• **TASK PROMPT**: Some lines in the entries contain the word "Prijenos". Copy all of them.

==========

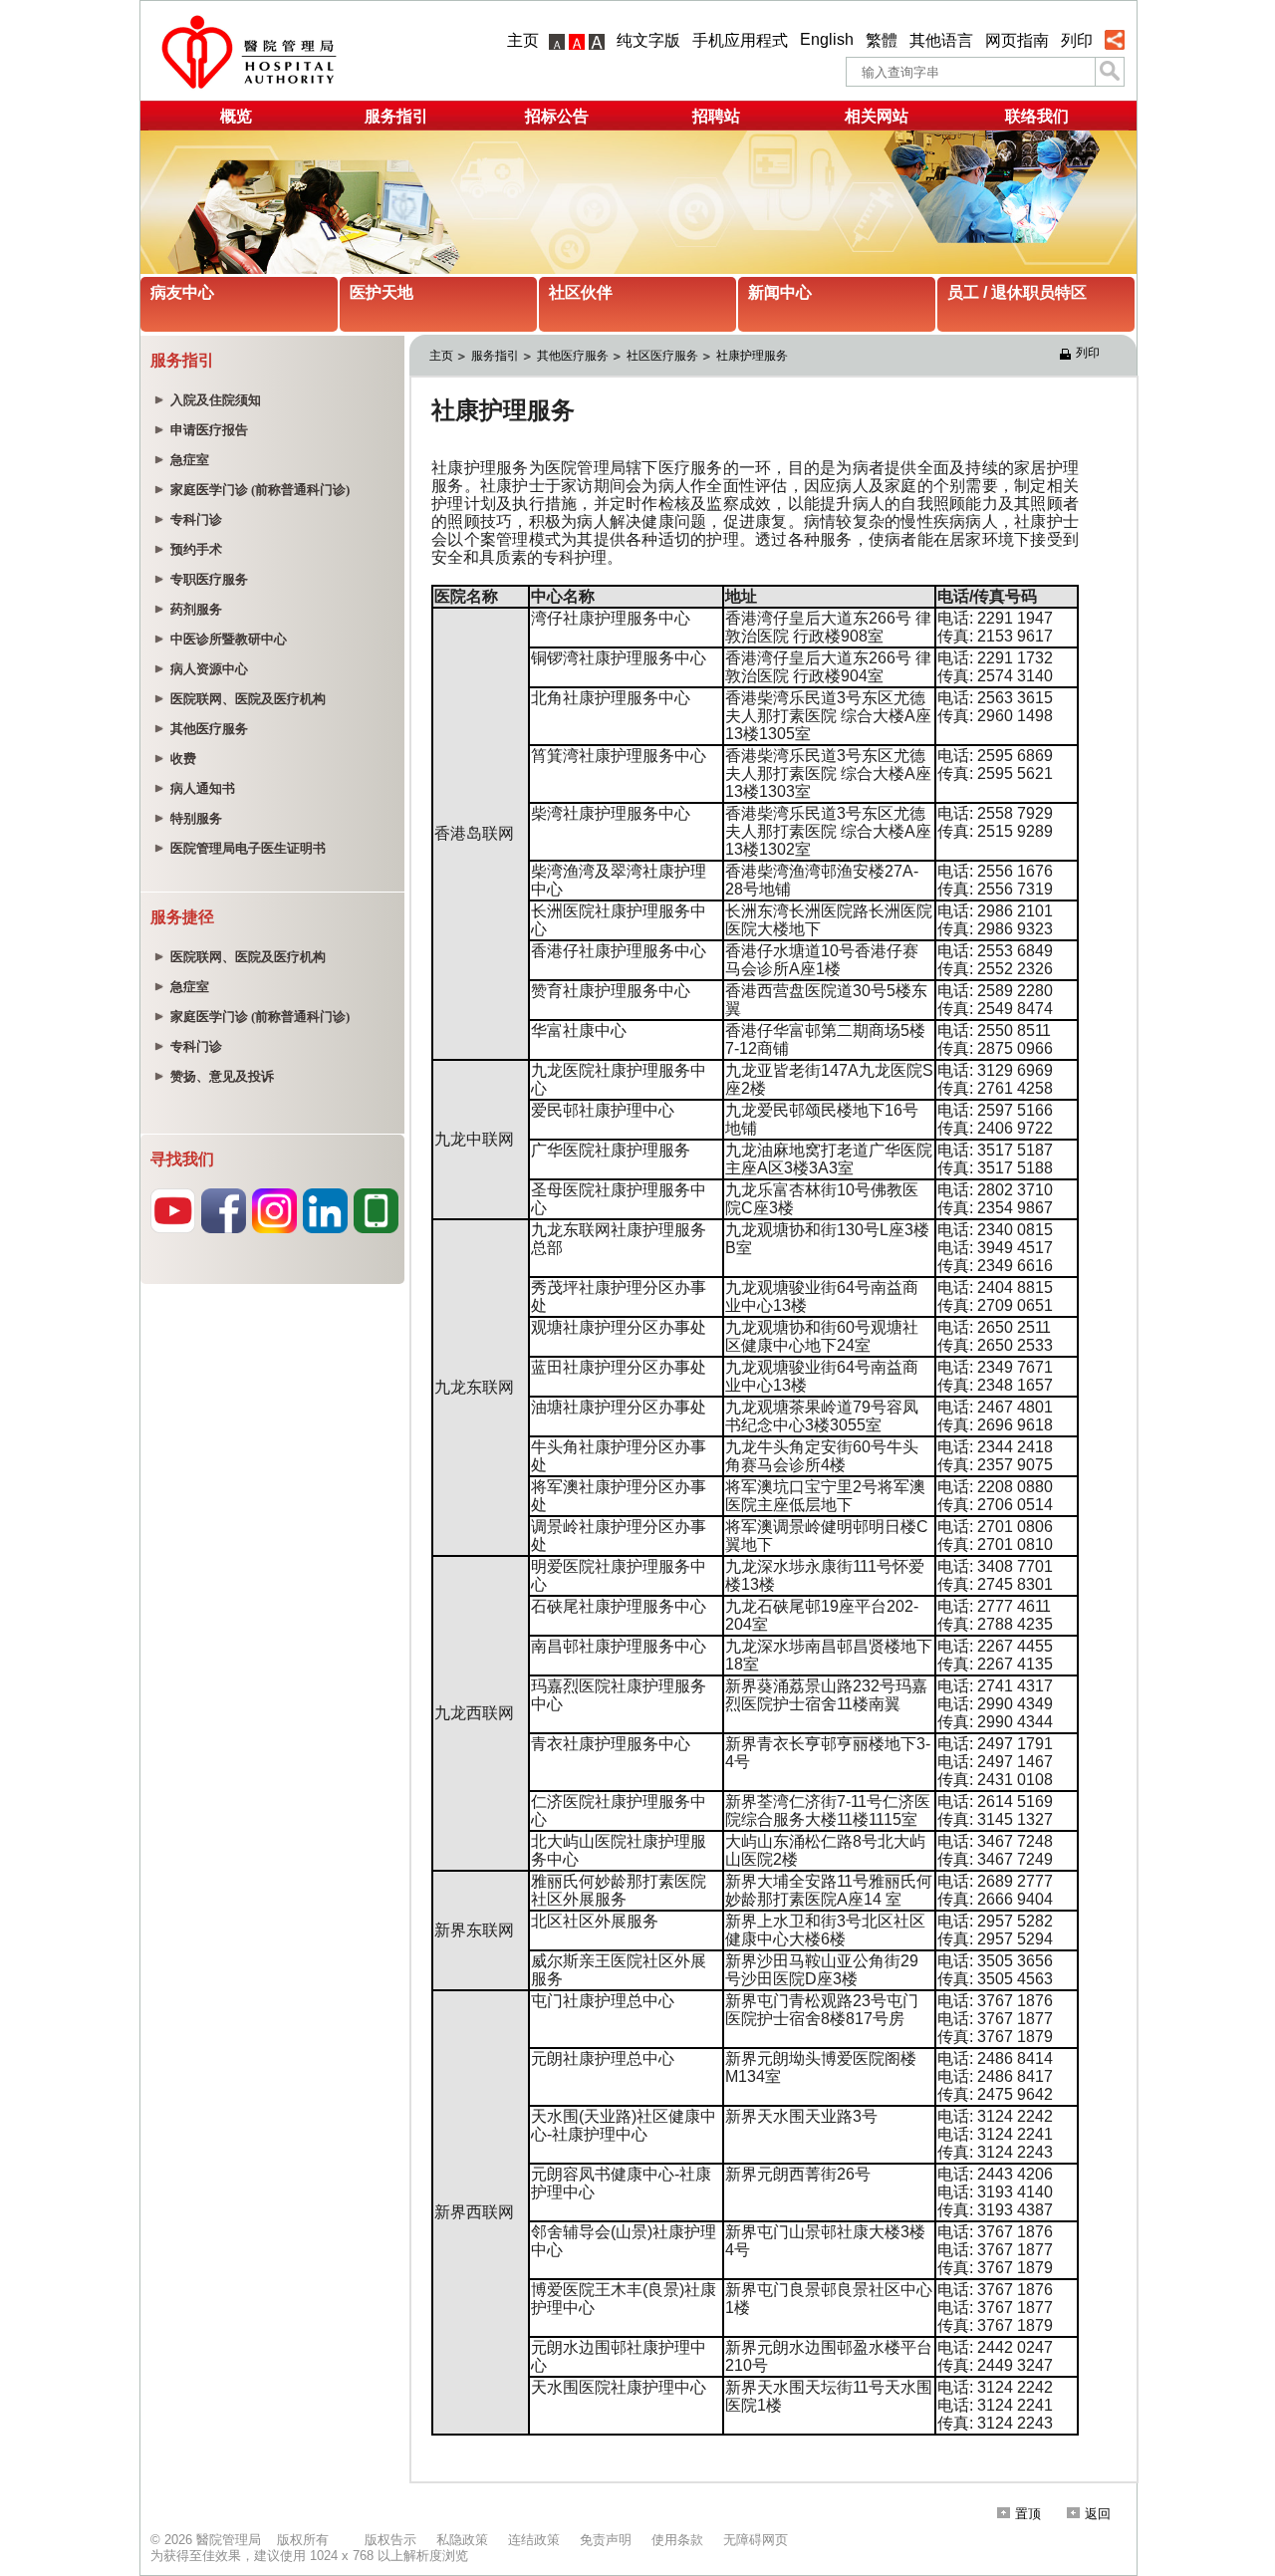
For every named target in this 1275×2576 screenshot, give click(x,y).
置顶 (1028, 2513)
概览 (236, 116)
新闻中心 (780, 292)
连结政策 (534, 2539)
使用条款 (677, 2539)
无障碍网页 (755, 2539)
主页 (523, 40)
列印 (1077, 40)
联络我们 (1037, 116)
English (827, 39)
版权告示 (390, 2539)
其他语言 (941, 40)
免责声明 (606, 2539)
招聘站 (716, 116)
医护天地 (381, 292)
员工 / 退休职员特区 (1017, 292)
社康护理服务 (752, 356)
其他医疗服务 (573, 356)
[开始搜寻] (1110, 72)
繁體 (881, 40)
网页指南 (1017, 40)
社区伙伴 (581, 292)
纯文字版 (648, 40)
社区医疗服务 (662, 356)
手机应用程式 (740, 40)
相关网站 (876, 116)
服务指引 (396, 116)
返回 (1098, 2513)
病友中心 (182, 292)
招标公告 (557, 116)
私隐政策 (462, 2539)
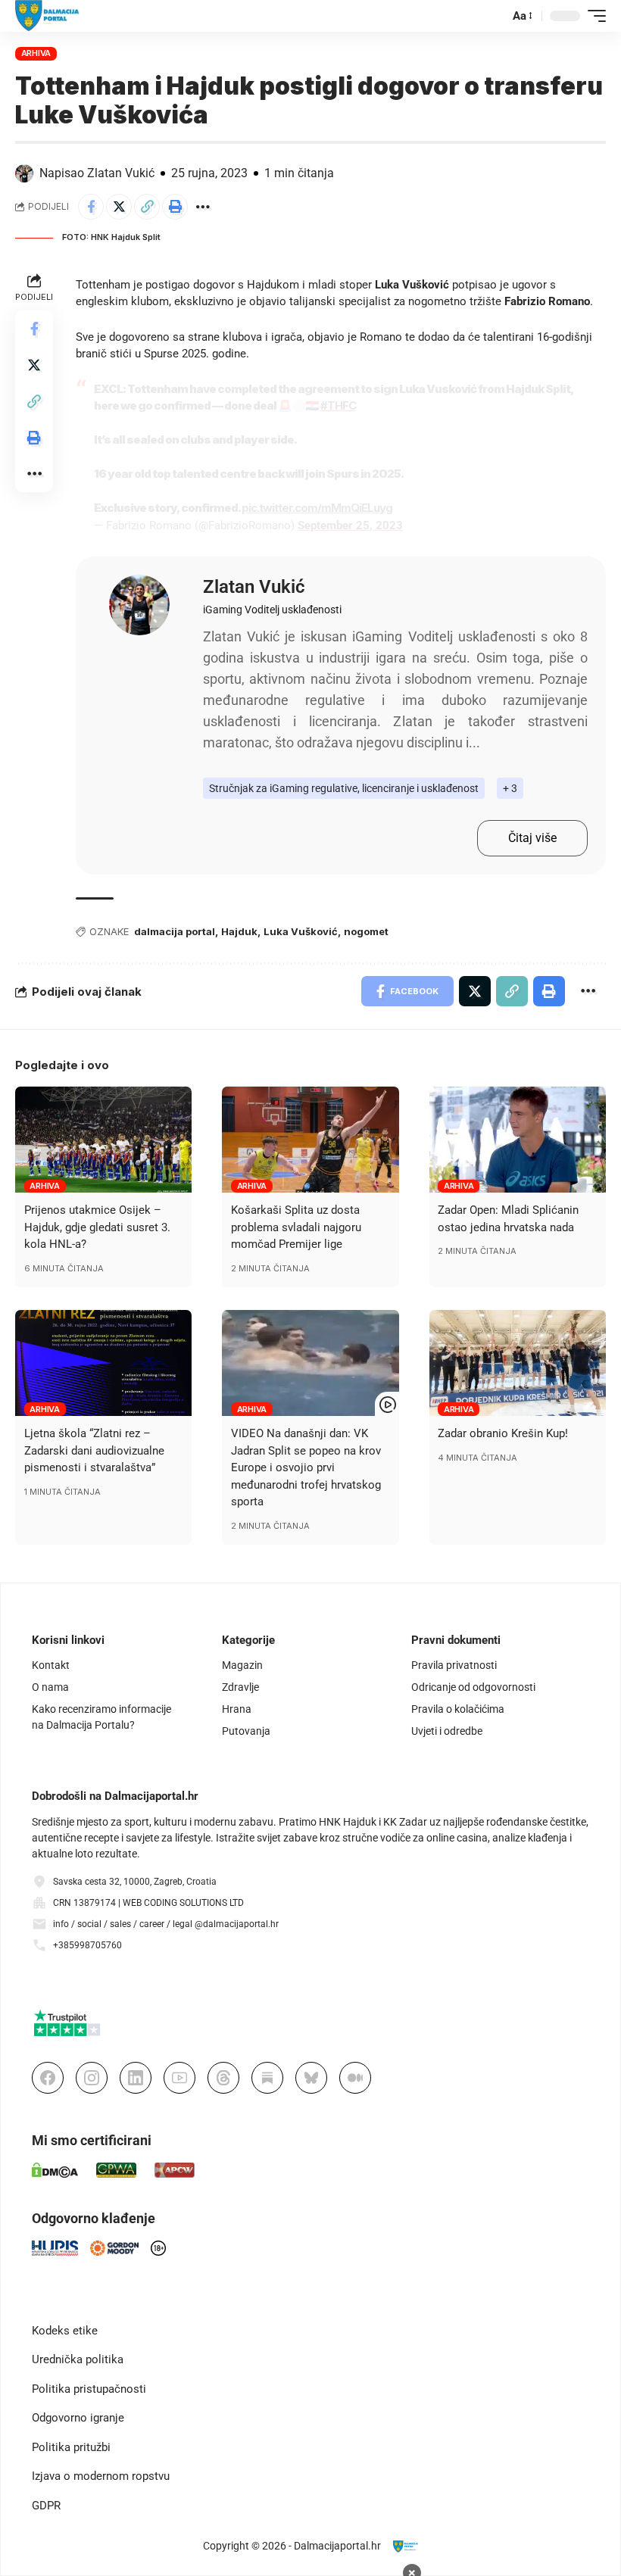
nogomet (366, 931)
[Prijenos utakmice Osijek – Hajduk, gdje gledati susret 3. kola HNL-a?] (103, 1140)
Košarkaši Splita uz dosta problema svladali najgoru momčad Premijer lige (296, 1227)
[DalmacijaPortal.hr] (47, 16)
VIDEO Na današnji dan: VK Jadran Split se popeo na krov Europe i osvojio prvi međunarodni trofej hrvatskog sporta (306, 1467)
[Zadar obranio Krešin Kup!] (517, 1363)
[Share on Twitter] (119, 207)
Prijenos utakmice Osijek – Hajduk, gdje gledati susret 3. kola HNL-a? (97, 1227)
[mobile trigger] (593, 16)
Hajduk (239, 931)
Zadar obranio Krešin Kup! (503, 1433)
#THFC (338, 405)
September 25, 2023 (350, 525)
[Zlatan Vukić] (139, 605)
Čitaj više (532, 838)
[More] (203, 207)
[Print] (175, 207)
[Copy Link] (147, 207)
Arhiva (36, 53)
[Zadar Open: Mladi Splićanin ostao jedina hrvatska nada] (517, 1140)
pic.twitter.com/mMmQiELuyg (317, 508)
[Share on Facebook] (91, 207)
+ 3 (510, 788)
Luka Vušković (301, 931)
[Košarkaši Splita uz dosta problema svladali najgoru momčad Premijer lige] (310, 1140)
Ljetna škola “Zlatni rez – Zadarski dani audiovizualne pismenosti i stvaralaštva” (94, 1450)
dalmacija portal (174, 931)
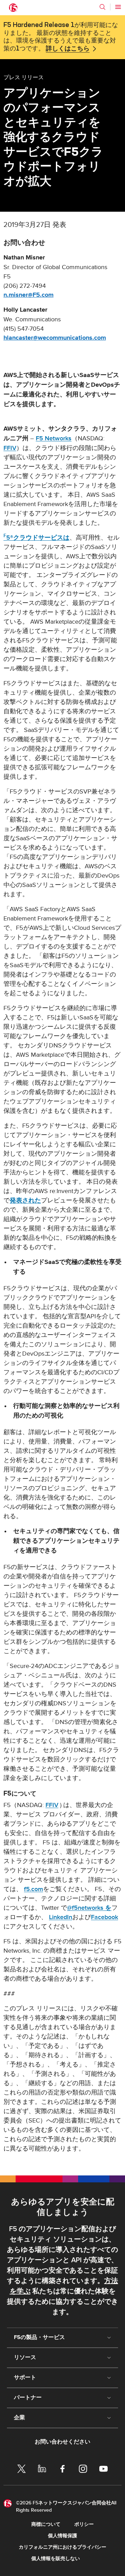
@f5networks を (89, 1908)
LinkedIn (60, 1917)
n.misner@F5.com (28, 295)
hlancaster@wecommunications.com (54, 338)
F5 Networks (54, 438)
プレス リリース (23, 77)
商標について (45, 2524)
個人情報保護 (62, 2536)
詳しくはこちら (68, 49)
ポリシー (84, 2524)
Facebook (104, 1917)
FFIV (9, 448)
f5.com (33, 1889)
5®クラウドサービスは (36, 537)
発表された (25, 1200)
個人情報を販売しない (55, 2558)
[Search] (102, 6)
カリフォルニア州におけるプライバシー (62, 2547)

==========

• **OUTPUT**:
[Prijenos utakmice Osijek – Hajduk, gdje gledati susret 3. kola HNL-a?] (103, 1140)
Prijenos utakmice Osijek – Hajduk, gdje gledati susret 3. kola HNL-a? (97, 1227)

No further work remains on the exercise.